BEGIN Material shown

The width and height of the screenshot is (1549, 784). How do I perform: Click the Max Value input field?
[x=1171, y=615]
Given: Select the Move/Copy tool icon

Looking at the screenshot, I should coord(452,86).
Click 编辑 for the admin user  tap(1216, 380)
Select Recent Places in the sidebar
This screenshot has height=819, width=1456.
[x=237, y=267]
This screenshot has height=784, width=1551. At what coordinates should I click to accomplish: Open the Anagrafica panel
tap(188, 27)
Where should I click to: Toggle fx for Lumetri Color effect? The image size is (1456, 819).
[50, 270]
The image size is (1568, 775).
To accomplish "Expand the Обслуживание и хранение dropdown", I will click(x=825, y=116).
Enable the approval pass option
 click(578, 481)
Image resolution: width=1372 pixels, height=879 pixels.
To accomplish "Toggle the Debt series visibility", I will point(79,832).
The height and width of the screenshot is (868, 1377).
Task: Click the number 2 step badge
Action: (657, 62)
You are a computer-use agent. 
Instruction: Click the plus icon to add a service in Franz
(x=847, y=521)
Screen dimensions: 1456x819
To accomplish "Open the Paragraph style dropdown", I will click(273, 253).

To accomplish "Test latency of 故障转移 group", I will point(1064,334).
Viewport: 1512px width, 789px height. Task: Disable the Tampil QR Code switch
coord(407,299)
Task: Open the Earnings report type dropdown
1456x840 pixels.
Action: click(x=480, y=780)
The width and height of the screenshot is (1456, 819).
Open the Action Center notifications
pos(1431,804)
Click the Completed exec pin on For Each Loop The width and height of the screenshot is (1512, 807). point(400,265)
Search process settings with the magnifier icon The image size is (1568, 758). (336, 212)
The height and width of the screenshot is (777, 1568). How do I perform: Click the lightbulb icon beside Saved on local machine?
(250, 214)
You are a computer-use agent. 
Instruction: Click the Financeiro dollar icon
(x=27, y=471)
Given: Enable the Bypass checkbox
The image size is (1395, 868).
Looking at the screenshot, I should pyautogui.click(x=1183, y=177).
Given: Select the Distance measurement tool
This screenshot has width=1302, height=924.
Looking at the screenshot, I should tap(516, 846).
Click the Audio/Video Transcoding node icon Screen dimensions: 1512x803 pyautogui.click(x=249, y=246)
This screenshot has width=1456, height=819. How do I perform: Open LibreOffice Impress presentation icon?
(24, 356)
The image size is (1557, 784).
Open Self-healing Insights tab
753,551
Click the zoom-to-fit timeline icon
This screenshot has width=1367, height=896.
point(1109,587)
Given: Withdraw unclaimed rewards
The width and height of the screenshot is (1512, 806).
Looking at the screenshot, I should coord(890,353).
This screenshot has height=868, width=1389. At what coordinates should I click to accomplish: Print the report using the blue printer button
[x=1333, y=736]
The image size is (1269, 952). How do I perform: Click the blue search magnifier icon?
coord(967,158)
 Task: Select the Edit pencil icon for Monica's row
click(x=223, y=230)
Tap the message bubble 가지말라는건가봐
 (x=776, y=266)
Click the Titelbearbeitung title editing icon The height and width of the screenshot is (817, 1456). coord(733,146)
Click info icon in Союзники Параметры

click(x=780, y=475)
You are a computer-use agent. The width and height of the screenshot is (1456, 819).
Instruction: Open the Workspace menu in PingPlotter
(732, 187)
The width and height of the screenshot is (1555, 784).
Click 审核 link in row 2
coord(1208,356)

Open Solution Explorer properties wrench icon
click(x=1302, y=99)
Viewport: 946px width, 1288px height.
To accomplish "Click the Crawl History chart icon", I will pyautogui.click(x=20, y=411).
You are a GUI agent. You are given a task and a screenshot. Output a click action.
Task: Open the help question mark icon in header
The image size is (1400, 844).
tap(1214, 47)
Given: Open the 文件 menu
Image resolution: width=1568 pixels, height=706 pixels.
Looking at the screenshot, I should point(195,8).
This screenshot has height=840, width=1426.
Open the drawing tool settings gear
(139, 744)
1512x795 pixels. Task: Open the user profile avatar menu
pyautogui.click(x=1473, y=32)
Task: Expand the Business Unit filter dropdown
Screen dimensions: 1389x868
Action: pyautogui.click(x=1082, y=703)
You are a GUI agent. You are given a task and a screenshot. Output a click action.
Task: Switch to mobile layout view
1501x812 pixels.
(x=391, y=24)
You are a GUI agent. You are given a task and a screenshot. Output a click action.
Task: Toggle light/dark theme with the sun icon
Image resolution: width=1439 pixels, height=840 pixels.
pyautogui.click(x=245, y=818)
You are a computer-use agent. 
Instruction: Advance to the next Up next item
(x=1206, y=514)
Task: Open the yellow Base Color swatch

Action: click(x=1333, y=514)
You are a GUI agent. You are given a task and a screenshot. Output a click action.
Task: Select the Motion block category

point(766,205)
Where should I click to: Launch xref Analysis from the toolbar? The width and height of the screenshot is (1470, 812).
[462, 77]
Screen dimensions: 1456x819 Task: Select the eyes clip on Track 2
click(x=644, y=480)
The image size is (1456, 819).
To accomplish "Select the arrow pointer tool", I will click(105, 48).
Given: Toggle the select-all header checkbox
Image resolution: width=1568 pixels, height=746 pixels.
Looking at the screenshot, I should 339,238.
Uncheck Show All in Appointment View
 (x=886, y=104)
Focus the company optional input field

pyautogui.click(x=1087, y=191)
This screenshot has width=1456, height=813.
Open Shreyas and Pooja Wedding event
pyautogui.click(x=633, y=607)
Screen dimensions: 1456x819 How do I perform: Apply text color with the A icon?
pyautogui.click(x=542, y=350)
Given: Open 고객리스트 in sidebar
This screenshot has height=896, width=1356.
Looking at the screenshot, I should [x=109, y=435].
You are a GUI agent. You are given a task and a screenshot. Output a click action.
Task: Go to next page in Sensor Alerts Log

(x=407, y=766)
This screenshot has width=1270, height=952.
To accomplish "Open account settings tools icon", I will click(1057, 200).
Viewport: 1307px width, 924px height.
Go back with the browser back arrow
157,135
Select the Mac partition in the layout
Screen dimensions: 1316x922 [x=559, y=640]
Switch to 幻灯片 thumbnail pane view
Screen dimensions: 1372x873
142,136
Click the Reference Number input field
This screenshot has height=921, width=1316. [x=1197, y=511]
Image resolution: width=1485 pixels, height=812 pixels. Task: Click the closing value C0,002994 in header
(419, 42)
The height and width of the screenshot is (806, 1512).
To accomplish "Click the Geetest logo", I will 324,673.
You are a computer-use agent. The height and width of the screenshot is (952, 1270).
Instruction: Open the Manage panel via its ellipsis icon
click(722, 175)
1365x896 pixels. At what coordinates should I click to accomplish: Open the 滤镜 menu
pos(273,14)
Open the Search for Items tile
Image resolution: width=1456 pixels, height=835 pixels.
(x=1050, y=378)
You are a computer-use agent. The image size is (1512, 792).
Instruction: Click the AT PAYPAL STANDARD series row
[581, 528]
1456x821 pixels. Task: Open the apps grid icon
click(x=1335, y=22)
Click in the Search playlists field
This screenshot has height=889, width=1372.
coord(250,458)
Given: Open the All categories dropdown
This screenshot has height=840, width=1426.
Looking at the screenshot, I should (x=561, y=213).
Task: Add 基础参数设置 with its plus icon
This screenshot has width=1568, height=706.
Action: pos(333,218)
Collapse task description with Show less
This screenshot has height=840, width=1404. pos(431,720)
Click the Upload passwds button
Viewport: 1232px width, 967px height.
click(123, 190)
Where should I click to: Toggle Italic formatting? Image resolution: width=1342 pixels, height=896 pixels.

END Material shown

§ **Instructions for the task**
Return the full material exactly.

§ **Answer**
The width and height of the screenshot is (1549, 784). How do I perform: Click the Max Value input field?
[x=1171, y=615]
Given: Select the Move/Copy tool icon

Looking at the screenshot, I should coord(452,86).
Click 编辑 for the admin user  tap(1216, 380)
Select Recent Places in the sidebar
This screenshot has height=819, width=1456.
[x=237, y=267]
This screenshot has height=784, width=1551. At what coordinates should I click to accomplish: Open the Anagrafica panel
tap(188, 27)
Where should I click to: Toggle fx for Lumetri Color effect? The image size is (1456, 819).
[50, 270]
The image size is (1568, 775).
To accomplish "Expand the Обслуживание и хранение dropdown", I will click(x=825, y=116).
Enable the approval pass option
 click(578, 481)
Image resolution: width=1372 pixels, height=879 pixels.
To accomplish "Toggle the Debt series visibility", I will point(79,832).
The height and width of the screenshot is (868, 1377).
Task: Click the number 2 step badge
Action: (657, 62)
You are a computer-use agent. 
Instruction: Click the plus icon to add a service in Franz
(x=847, y=521)
Screen dimensions: 1456x819
To accomplish "Open the Paragraph style dropdown", I will click(273, 253).

To accomplish "Test latency of 故障转移 group", I will point(1064,334).
Viewport: 1512px width, 789px height. Task: Disable the Tampil QR Code switch
coord(407,299)
Task: Open the Earnings report type dropdown
1456x840 pixels.
Action: click(x=480, y=780)
The width and height of the screenshot is (1456, 819).
Open the Action Center notifications
pos(1431,804)
Click the Completed exec pin on For Each Loop The width and height of the screenshot is (1512, 807). point(400,265)
Search process settings with the magnifier icon The image size is (1568, 758). (336, 212)
The height and width of the screenshot is (777, 1568). How do I perform: Click the lightbulb icon beside Saved on local machine?
(250, 214)
You are a computer-use agent. 
Instruction: Click the Financeiro dollar icon
(x=27, y=471)
Given: Enable the Bypass checkbox
The image size is (1395, 868).
Looking at the screenshot, I should pyautogui.click(x=1183, y=177).
Given: Select the Distance measurement tool
This screenshot has width=1302, height=924.
Looking at the screenshot, I should tap(516, 846).
Click the Audio/Video Transcoding node icon Screen dimensions: 1512x803 pyautogui.click(x=249, y=246)
This screenshot has width=1456, height=819. How do I perform: Open LibreOffice Impress presentation icon?
(24, 356)
The image size is (1557, 784).
Open Self-healing Insights tab
753,551
Click the zoom-to-fit timeline icon
This screenshot has width=1367, height=896.
point(1109,587)
Given: Withdraw unclaimed rewards
The width and height of the screenshot is (1512, 806).
Looking at the screenshot, I should coord(890,353).
This screenshot has height=868, width=1389. At what coordinates should I click to accomplish: Print the report using the blue printer button
[x=1333, y=736]
The image size is (1269, 952). How do I perform: Click the blue search magnifier icon?
coord(967,158)
 Task: Select the Edit pencil icon for Monica's row
click(x=223, y=230)
Tap the message bubble 가지말라는건가봐
 (x=776, y=266)
Click the Titelbearbeitung title editing icon The height and width of the screenshot is (817, 1456). coord(733,146)
Click info icon in Союзники Параметры

click(x=780, y=475)
You are a computer-use agent. The width and height of the screenshot is (1456, 819).
Instruction: Open the Workspace menu in PingPlotter
(732, 187)
The width and height of the screenshot is (1555, 784).
Click 审核 link in row 2
coord(1208,356)

Open Solution Explorer properties wrench icon
click(x=1302, y=99)
Viewport: 946px width, 1288px height.
To accomplish "Click the Crawl History chart icon", I will pyautogui.click(x=20, y=411).
You are a GUI agent. You are given a task and a screenshot. Output a click action.
Task: Open the help question mark icon in header
The image size is (1400, 844).
tap(1214, 47)
Given: Open the 文件 menu
Image resolution: width=1568 pixels, height=706 pixels.
Looking at the screenshot, I should point(195,8).
This screenshot has height=840, width=1426.
Open the drawing tool settings gear
(139, 744)
1512x795 pixels. Task: Open the user profile avatar menu
pyautogui.click(x=1473, y=32)
Task: Expand the Business Unit filter dropdown
Screen dimensions: 1389x868
Action: pyautogui.click(x=1082, y=703)
You are a GUI agent. You are given a task and a screenshot. Output a click action.
Task: Switch to mobile layout view
1501x812 pixels.
(x=391, y=24)
You are a GUI agent. You are given a task and a screenshot. Output a click action.
Task: Toggle light/dark theme with the sun icon
Image resolution: width=1439 pixels, height=840 pixels.
pyautogui.click(x=245, y=818)
You are a computer-use agent. 
Instruction: Advance to the next Up next item
(x=1206, y=514)
Task: Open the yellow Base Color swatch

Action: click(x=1333, y=514)
You are a GUI agent. You are given a task and a screenshot. Output a click action.
Task: Select the Motion block category

point(766,205)
Where should I click to: Launch xref Analysis from the toolbar? The width and height of the screenshot is (1470, 812).
[462, 77]
Screen dimensions: 1456x819 Task: Select the eyes clip on Track 2
click(x=644, y=480)
The image size is (1456, 819).
To accomplish "Select the arrow pointer tool", I will click(105, 48).
Given: Toggle the select-all header checkbox
Image resolution: width=1568 pixels, height=746 pixels.
Looking at the screenshot, I should 339,238.
Uncheck Show All in Appointment View
 (x=886, y=104)
Focus the company optional input field

pyautogui.click(x=1087, y=191)
This screenshot has width=1456, height=813.
Open Shreyas and Pooja Wedding event
pyautogui.click(x=633, y=607)
Screen dimensions: 1456x819 How do I perform: Apply text color with the A icon?
pyautogui.click(x=542, y=350)
Given: Open 고객리스트 in sidebar
This screenshot has height=896, width=1356.
Looking at the screenshot, I should [x=109, y=435].
You are a GUI agent. You are given a task and a screenshot. Output a click action.
Task: Go to next page in Sensor Alerts Log

(x=407, y=766)
This screenshot has width=1270, height=952.
To accomplish "Open account settings tools icon", I will click(1057, 200).
Viewport: 1307px width, 924px height.
Go back with the browser back arrow
157,135
Select the Mac partition in the layout
Screen dimensions: 1316x922 [x=559, y=640]
Switch to 幻灯片 thumbnail pane view
Screen dimensions: 1372x873
142,136
Click the Reference Number input field
This screenshot has height=921, width=1316. [x=1197, y=511]
Image resolution: width=1485 pixels, height=812 pixels. Task: Click the closing value C0,002994 in header
(419, 42)
The height and width of the screenshot is (806, 1512).
To accomplish "Click the Geetest logo", I will 324,673.
You are a computer-use agent. The height and width of the screenshot is (952, 1270).
Instruction: Open the Manage panel via its ellipsis icon
click(722, 175)
1365x896 pixels. At what coordinates should I click to accomplish: Open the 滤镜 menu
pos(273,14)
Open the Search for Items tile
Image resolution: width=1456 pixels, height=835 pixels.
(x=1050, y=378)
You are a computer-use agent. The image size is (1512, 792).
Instruction: Click the AT PAYPAL STANDARD series row
[581, 528]
1456x821 pixels. Task: Open the apps grid icon
click(x=1335, y=22)
Click in the Search playlists field
This screenshot has height=889, width=1372.
coord(250,458)
Given: Open the All categories dropdown
This screenshot has height=840, width=1426.
Looking at the screenshot, I should (x=561, y=213).
Task: Add 基础参数设置 with its plus icon
This screenshot has width=1568, height=706.
Action: pos(333,218)
Collapse task description with Show less
This screenshot has height=840, width=1404. pos(431,720)
Click the Upload passwds button
Viewport: 1232px width, 967px height.
click(123, 190)
Where should I click to: Toggle Italic formatting? Image resolution: width=1342 pixels, height=896 pixels.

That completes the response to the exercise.